The function `gtk_window_set_application` is used to connect GtkWidow to GtkApplication.
gtk_window_set_application (GTK_WINDOW (win), GTK_APPLICATION (app));
You need to cast `win` to GtkWindow and `app` to GtkApplication.
`GTK_WINDOW` and `GTK_APPLICATION` macro is appropriate for that.
GtkApplication continues to run until the related window is destroyed.
If you didn't connect GtkWindow and GtkApplication, GtkApplication shutdowns soon.
Because no window is connected to GtkApplication, it doesn't need to wait anything.

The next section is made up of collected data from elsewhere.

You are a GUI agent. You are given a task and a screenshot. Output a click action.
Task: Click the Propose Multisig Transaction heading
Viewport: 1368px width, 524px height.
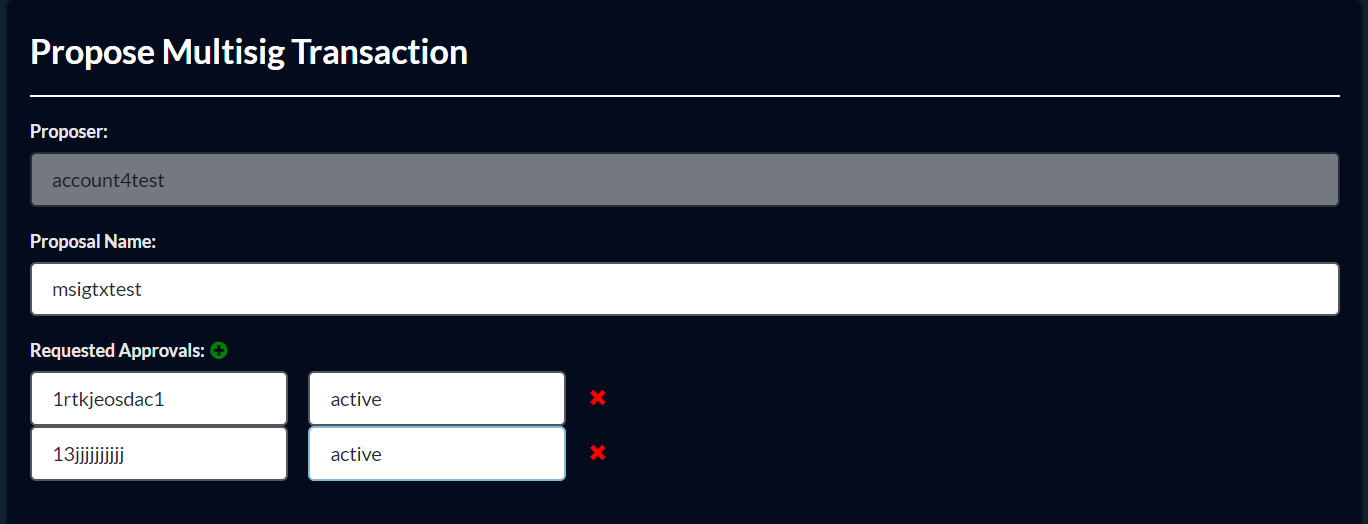pos(249,52)
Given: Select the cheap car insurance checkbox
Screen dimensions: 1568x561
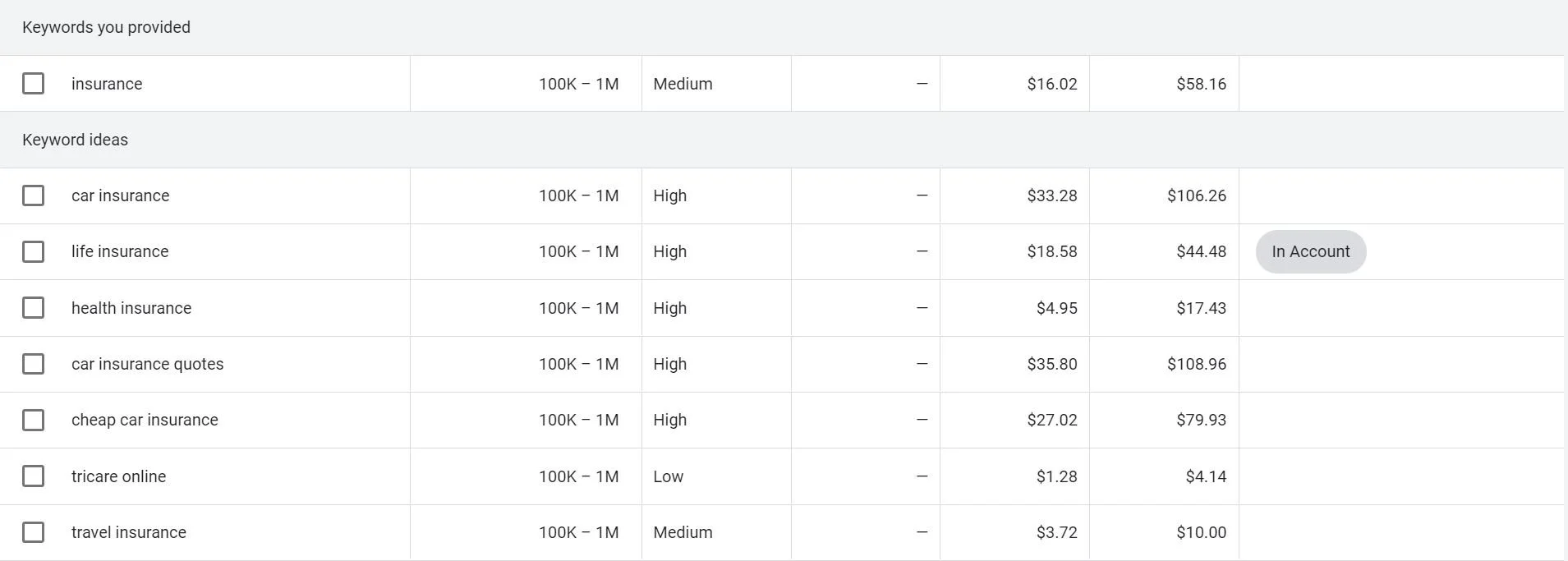Looking at the screenshot, I should tap(33, 420).
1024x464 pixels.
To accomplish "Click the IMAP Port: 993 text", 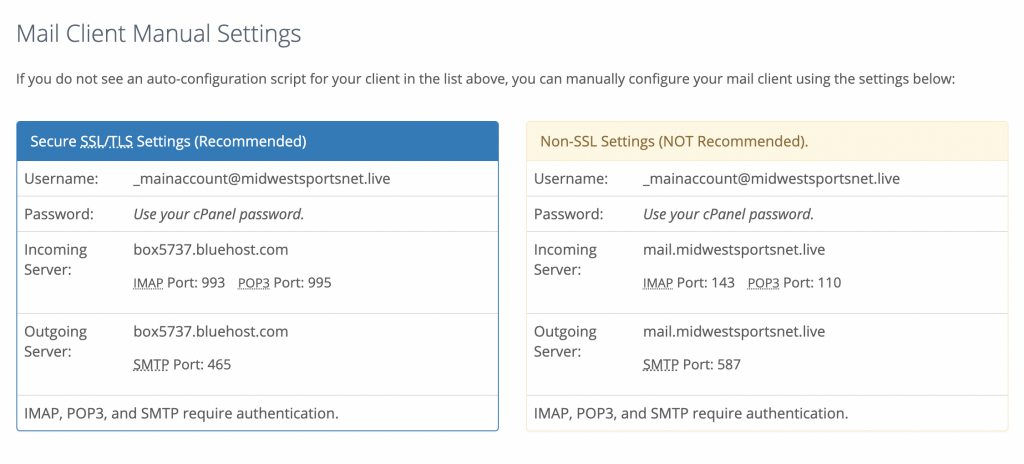I will tap(179, 283).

As it shutdowns the generated window is also destroyed.
#### Show the window.
The function `gtk_widget_show` is used to show the window.
Gtk4 changed the default widget visibility to on, so every widget doesn't need this function to show itself.
But, there's an exception.
Top window (this term will be explained later) isn't visible when it is generated.
So you need to use the function above and show the window.
Save the program as `pr3.c` and compile and run it.
$ comp pr3
$ ./a.out
A small window appears.
![Screenshot of the window](screenshot_pr3.png)
Click on the close button then the window disappears and the program finishes.
### GtkApplicationWindow
GtkApplicationWindow is a child object of GtkWindow.
It has some extra functionality for better integration with GtkApplication.
It is recommended to use it instead of GtkWindow when you use GtkApplication.
Now rewrite the program and use GtkAppliction Window.
1 static void
2 on_activate (GApplication *app, gpointer user_data) {
3 GtkWidget *win;
4
5 win = gtk_application_window_new (GTK_APPLICATION (app));
6 gtk_window_set_title (GTK_WINDOW (win), "pr4");
7 gtk_window_set_default_size (GTK_WINDOW (win), 400, 300);
8 gtk_widget_show (win);
9 }
When you generate GtkApplicationWindow, you need to give GtkApplication object as an argument.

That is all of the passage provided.